In order to get anything out of The Bad Guys you have to like raucous jazz and funk alongside your impressive and stylish orchestra… but fortunately I do, so I had a blast with it. Anyone who enjoyed any of Pemberton’s previous action-jazz efforts – especially things like The Man from UNCLE and Oceans 8 – or who has a lasting affinity for the classic 1970s action-heist scores by Barry, Mancini, Shire, and Schifrin, will find The Bad Guys to be a delight. You don’t have to be afraid of this big bad wolf – he’ll huff and he’ll puff, but he won’t blow your house down as much as he will make it groovy.

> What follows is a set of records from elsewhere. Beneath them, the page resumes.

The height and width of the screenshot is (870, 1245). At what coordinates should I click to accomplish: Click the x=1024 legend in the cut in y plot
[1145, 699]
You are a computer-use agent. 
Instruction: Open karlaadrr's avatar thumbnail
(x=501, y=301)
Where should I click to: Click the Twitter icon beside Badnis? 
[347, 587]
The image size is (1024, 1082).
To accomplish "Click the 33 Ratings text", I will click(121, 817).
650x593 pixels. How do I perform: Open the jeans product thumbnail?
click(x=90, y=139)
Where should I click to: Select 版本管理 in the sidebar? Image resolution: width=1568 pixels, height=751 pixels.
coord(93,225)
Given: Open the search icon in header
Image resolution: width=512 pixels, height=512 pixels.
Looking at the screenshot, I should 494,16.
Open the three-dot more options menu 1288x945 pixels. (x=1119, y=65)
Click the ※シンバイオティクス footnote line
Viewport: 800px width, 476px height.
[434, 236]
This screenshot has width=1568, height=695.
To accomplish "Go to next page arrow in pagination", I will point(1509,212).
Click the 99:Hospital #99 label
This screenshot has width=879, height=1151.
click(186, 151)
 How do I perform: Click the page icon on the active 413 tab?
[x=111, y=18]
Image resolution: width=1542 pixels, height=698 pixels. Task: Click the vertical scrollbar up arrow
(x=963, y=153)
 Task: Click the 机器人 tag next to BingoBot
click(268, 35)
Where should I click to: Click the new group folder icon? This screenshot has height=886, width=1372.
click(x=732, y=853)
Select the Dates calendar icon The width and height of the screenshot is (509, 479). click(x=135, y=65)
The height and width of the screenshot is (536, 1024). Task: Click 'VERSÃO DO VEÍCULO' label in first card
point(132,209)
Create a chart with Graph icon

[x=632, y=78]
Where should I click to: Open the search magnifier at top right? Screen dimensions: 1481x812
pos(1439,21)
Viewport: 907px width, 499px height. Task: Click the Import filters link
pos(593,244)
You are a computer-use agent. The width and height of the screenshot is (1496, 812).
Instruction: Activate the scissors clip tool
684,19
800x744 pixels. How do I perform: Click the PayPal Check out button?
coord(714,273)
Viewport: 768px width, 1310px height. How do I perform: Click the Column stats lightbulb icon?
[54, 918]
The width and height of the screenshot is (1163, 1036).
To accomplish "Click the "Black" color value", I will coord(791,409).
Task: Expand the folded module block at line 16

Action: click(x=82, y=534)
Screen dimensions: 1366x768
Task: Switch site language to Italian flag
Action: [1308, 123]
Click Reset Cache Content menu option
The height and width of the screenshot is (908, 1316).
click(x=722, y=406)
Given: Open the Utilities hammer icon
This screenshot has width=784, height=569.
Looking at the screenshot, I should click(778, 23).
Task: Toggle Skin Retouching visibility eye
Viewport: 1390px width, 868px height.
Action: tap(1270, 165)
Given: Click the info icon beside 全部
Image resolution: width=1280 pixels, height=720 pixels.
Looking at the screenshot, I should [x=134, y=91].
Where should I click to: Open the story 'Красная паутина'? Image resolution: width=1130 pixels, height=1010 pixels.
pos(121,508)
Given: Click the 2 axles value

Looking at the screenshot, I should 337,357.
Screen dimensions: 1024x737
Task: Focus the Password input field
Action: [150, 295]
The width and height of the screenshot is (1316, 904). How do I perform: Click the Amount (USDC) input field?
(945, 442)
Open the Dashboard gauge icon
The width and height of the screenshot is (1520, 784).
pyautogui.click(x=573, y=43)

Buy the Bad Guys soundtrack from the Movie Music UK Store

Track Listing:

  • The Big Bad Wolf (1:05)
  • Meet The Bad Guys (3:39)
  • Let’s Bounce (3:08)
  • Push Pop (3:28)
  • Step 3 (3:17)
  • Security Surprise (1:36)
  • The Dolphin Heist (4:38)
  • Going to Go Good (4:07)
  • Turn on the Charm (1:23)
  • Marmalade Prelude (1:32)
  • A Heist for Good (2:28)
  • The Sharing Laboratory (1:51)
  • Save the Cat (1:43)
  • Good Tonight (written by Daniel Pemberton, Gary Go, Anthony Ramos, and Will Wells, performed by Anthony Ramos) (3:41)
  • So Long Suckers (1:56)
  • The Lair of Loot (2:29)
  • Loot Loops (1:08)
  • Bedtime Story (2:06)
  • Double Crossed (4:09)
  • Tricky Fox (1:08)
  • The Crimson Paw (1:51)
  • Secret Hideout (2:19)
  • Evil Masterplan (1:13)
  • The Sad Guys (1:35)
  • One Last Push Pop (1:40)
  • Finish Them (1:45)
  • Huff + Puff (2:07)
  • Just Robbing This Place (1:55)
  • Freeway Escape (2:27)
  • Who Said It Was the End? (2:03)
  • Redemption (2:01)
  • The Old Switcheroo (1:45)
  • Feelin’ Alright (written by Dave Mason, performed by Elle King) (4:04)
  • Brand New Day (written by Daniel Pemberton, Daniel Taylor, and Kelvin Swaby, performed by The Heavy) (3:45)

Running Time: 81 minutes 18 seconds

Back Lot Music (2021)

Music composed by Daniel Pemberton. Conducted by Alexei Fuentes. Orchestrations by Nathan Klein and Edward Farmer. Recorded and mixed by Sam Okell. Edited by Katie Greathouse. Album produced by Daniel Pemberton.